It’s just hair isn’t it?

Going natural isn’t always the natural choice for some.

Last week, 3rd Degree, a current affairs program on South Africa’s etv channel dealt with the topic of hair, in particular black women’s hair and how for a long time black women have been taught to subscribe to Eurocentric views of what counts as beautiful hair.

I missed that particular episode of 3rd Degree but as a reader of many blogs and internet articles, I have come to realise that this is not just an issue of hair. To see where the issue of hair ranks in terms of importance, one blog suggested that I go to and begin typing the words, “Why do black women…” The top four most popular searches Google offers that begin with that phrase are:

• Why do black women love white men

• Why do black women wear weaves

• Why do black women have bigger bums

• Why do black women like white men

Like the blogger who wrote that article, I also watched Chris Rock’s documentary, “Good Hair.” The documentary featured Meagan Good, Nia Long, Tracie Thomas, Lauren London and other beautiful black women (In my book these sisters would be hot even if they were bald but that’s just me).

These ladies offered their thoughts on Black women’s hair. What surprised me is that even though these ladies are beautiful they all seemed to share the commonly held opinion that natural hair is not as attractive on a black woman as relaxed hair (chemically treated hair) or a weave.

One quote that stood out for me is Nia Long’s joke that she actually chooses to be on top during sex because she doesn’t want to ruin her weave. Lauren London and Meagan Good spoke about not allowing their hair to get wet or a man to run his fingers through it.

* * * * * * * * *

* _Task directions_
Set down word for word everything in the piece on black women's hair from "Like the blogger" down to "fingers through it.". The listing after this text is not needed.

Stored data
* * * * * * * * *

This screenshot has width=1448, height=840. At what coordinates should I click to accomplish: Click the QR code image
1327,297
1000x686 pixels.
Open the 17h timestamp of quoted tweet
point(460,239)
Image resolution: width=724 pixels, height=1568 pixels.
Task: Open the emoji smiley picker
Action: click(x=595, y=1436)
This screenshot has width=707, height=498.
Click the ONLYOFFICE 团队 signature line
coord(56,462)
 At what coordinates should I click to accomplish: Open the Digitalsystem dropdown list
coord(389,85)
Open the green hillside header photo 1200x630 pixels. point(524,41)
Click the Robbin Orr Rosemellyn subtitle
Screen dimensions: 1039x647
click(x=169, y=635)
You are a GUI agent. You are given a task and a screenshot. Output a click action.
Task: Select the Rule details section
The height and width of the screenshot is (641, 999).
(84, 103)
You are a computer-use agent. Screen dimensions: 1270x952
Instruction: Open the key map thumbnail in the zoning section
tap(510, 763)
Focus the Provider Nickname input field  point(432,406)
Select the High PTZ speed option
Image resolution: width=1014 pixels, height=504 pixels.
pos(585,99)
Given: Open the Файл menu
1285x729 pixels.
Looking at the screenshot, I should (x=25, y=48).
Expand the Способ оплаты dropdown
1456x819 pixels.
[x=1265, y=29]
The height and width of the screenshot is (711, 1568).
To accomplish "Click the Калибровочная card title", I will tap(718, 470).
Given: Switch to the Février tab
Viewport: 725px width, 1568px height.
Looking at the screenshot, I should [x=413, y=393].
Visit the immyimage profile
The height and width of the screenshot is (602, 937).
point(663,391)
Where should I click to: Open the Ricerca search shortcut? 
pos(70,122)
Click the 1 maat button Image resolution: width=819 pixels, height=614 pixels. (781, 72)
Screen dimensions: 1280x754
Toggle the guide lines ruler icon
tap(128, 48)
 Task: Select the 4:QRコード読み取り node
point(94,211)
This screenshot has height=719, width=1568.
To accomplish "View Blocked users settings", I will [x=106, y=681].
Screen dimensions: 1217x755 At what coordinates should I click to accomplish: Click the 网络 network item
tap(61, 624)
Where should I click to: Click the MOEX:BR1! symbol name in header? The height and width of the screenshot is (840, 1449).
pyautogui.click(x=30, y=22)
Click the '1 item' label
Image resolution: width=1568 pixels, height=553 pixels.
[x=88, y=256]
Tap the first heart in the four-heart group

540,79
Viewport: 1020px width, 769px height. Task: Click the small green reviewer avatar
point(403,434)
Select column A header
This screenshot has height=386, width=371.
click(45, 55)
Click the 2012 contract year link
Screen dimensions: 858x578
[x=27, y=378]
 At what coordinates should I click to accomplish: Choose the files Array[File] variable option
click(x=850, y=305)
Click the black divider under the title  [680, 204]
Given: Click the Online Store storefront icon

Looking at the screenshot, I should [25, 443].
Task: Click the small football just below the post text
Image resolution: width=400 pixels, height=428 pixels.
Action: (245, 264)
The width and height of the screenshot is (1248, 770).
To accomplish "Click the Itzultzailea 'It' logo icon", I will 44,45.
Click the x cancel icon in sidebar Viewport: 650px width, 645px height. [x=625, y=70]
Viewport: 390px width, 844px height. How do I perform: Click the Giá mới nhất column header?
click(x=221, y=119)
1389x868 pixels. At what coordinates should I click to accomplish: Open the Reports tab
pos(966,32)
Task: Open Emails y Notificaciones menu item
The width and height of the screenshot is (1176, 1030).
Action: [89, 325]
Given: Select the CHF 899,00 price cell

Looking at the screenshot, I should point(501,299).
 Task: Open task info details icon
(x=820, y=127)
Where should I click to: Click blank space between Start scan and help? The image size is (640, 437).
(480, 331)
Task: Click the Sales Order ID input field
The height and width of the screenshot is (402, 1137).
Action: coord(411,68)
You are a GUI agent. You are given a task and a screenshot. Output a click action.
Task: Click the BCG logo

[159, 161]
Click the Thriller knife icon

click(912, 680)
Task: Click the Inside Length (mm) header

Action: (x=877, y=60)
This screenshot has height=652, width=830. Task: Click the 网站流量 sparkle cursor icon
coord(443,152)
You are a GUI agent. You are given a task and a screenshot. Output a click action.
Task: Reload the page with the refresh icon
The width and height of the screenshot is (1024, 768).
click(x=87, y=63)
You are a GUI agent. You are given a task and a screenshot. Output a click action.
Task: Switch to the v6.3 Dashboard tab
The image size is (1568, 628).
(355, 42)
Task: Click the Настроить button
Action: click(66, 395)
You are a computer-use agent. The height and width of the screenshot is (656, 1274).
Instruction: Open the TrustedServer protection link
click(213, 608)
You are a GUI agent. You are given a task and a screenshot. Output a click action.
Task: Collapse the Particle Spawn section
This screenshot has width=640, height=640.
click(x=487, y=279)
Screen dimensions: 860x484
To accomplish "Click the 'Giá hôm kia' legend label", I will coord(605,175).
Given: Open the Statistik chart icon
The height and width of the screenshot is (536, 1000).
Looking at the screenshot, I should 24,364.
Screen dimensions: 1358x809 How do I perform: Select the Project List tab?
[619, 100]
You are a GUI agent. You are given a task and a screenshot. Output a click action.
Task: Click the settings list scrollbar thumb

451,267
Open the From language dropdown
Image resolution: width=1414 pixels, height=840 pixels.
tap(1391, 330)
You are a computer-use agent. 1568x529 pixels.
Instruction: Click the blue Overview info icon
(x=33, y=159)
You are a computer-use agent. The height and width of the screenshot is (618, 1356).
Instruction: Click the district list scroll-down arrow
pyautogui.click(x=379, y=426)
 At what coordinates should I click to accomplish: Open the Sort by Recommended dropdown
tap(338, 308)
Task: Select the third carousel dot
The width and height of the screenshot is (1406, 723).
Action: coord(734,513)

* * * * * * * * *

* _The answer_
Like the blogger who wrote that article, I also watched Chris Rock’s documentary, “Good Hair.” The documentary featured Meagan Good, Nia Long, Tracie Thomas, Lauren London and other beautiful black women (In my book these sisters would be hot even if they were bald but that’s just me).

These ladies offered their thoughts on Black women’s hair. What surprised me is that even though these ladies are beautiful they all seemed to share the commonly held opinion that natural hair is not as attractive on a black woman as relaxed hair (chemically treated hair) or a weave.

One quote that stood out for me is Nia Long’s joke that she actually chooses to be on top during sex because she doesn’t want to ruin her weave. Lauren London and Meagan Good spoke about not allowing their hair to get wet or a man to run his fingers through it.